As expected, conservative Brits were shocked and outraged. The Daily Express wrote: ‘There is no question but that the woozy-minded Communists, the practical jokers, and the sexual indeterminates of Oxford have scored a great victory.... Even the plea of immaturity, or the irresistible passion of the undergraduate for posing, cannot excuse such a contemptible and indecent action as the passing of that resolution’. Among those who agreed with this view was Winston Churchill.

On the liberal side, the Manchester Guardian responded differently: ‘The obvious meaning of this resolution (is) youth’s deep disgust with the way in which past wars for ‘King and Country’ have been made, and in which, they suspect, future wars may be made; disgust at the national hypocrisy which can fling over the timidities and follies of politicians, over base greeds and communal jealousies and jobbery, the cloak of an emotional symbol they did not deserve’.

As the debate over the debate raged, some opponents proposed that the union expunge the ‘King and Country’ motion from its records. This proposition too was put to vote, but it lost 750 to 138. An even higher ratio of people (84 per cent) voted for the right to debate and voice contrary opinions. The freedom to express a divergent view was defended even more vigorously. 
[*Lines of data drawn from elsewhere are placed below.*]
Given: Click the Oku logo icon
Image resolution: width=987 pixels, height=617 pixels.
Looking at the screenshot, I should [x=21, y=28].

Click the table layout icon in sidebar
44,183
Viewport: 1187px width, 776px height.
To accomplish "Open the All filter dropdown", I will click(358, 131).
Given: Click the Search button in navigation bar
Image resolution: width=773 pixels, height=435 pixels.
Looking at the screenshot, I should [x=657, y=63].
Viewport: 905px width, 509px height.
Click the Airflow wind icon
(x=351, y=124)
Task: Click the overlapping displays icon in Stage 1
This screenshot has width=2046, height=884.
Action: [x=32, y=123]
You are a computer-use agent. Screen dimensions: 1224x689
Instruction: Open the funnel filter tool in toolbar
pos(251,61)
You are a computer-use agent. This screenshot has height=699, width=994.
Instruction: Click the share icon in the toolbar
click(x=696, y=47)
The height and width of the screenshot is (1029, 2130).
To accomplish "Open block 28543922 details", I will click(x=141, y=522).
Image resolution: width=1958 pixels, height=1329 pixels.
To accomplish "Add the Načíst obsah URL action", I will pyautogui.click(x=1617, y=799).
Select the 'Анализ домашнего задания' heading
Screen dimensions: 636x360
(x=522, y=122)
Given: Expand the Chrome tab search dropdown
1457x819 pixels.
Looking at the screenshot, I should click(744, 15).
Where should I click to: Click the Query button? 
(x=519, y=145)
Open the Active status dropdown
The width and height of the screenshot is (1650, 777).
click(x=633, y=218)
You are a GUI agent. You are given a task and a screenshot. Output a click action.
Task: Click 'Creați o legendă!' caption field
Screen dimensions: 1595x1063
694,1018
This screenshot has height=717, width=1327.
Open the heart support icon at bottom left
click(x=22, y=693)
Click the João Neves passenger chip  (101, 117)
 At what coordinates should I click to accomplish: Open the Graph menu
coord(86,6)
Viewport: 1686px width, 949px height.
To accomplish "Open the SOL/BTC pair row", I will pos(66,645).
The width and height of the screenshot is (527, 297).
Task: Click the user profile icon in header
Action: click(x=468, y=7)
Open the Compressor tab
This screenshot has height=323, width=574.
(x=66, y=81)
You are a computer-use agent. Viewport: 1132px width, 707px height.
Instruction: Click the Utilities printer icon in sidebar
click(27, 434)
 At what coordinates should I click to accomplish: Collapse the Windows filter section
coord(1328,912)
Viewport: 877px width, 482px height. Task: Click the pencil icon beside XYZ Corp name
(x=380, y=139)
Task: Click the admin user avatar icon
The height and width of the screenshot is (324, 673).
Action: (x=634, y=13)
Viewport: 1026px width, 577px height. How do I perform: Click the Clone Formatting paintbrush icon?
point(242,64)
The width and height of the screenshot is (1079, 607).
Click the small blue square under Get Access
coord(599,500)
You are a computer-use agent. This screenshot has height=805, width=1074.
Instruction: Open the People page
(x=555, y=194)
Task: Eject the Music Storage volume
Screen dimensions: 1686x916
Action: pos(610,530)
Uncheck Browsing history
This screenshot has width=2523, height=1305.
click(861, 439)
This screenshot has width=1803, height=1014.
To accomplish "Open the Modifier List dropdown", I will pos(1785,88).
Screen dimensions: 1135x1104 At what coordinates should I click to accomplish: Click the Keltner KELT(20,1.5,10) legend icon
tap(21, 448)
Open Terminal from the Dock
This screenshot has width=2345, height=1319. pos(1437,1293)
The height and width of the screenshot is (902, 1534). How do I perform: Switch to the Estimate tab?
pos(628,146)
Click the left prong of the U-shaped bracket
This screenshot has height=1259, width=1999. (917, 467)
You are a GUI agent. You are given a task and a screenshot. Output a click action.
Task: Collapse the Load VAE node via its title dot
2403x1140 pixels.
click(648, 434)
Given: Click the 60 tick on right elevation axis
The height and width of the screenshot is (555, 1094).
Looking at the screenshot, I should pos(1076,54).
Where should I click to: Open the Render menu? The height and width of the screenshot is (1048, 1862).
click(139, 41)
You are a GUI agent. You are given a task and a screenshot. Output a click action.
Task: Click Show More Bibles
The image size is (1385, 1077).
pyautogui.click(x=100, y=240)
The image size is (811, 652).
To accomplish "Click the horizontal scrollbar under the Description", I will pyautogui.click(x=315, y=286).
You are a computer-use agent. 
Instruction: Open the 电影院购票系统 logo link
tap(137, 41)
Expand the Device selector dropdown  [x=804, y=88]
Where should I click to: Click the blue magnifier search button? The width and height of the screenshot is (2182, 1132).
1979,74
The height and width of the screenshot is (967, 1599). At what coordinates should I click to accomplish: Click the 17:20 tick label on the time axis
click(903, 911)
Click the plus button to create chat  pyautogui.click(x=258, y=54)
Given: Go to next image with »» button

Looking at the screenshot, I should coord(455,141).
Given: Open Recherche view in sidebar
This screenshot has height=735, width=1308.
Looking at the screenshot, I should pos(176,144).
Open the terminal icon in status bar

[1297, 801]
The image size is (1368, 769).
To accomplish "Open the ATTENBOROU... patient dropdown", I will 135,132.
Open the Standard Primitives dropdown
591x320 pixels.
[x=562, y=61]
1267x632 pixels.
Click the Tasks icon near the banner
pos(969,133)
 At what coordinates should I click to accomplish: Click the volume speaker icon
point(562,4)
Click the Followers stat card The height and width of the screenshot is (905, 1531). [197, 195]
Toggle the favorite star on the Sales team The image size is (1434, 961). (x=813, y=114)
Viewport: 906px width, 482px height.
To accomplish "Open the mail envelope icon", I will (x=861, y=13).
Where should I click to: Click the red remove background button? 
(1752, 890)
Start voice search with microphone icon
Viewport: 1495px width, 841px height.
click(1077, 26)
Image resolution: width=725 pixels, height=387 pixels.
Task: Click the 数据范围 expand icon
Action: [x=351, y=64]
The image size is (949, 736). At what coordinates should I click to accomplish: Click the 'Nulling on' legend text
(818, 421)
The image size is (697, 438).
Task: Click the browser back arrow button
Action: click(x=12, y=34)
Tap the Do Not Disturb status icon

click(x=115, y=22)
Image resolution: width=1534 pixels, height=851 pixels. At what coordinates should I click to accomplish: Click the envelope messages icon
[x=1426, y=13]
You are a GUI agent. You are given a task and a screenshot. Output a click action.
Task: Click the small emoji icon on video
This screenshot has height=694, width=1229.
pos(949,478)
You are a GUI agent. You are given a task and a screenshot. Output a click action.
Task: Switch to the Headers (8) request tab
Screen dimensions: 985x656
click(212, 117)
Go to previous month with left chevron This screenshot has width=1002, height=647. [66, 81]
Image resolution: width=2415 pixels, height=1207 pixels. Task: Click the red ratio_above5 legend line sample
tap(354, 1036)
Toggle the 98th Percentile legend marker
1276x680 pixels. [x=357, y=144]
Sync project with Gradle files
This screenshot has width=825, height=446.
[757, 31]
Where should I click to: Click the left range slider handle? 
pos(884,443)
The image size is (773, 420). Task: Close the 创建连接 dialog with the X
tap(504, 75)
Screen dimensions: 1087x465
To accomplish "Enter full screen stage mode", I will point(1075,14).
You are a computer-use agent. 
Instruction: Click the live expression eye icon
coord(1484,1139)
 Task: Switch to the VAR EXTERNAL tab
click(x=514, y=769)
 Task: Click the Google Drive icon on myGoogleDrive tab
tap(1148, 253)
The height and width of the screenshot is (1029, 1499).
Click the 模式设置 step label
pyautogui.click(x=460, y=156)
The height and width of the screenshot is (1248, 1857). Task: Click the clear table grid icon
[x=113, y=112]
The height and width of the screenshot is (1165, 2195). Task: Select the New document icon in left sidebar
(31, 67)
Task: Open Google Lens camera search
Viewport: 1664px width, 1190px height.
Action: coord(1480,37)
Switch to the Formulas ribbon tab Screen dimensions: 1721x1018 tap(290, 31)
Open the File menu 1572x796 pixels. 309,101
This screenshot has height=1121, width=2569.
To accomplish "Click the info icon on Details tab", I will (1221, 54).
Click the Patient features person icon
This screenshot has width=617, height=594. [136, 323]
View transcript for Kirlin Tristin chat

Hubert Digby, proposer of the original motion, said, ‘I am certain if war broke out tomorrow the students of the university would flock to the recruiting office as their fathers and uncles did.’ When in 1939 World War II started, 2,632, out of a potential 3,000 students in Oxford, lined up to join the military. Many of them would have laid down their lives subsequently in the war. 

People, especially youth, often act or speak contrary to what the State expects of them. US university students of the 1960s and ’70s, who opposed the Vietnam War, were branded as anti-national, but are today given credit for having more sense than the government of the day. 

May be, 50 years hence, Kanhaiya and his fellow students will be judged differently.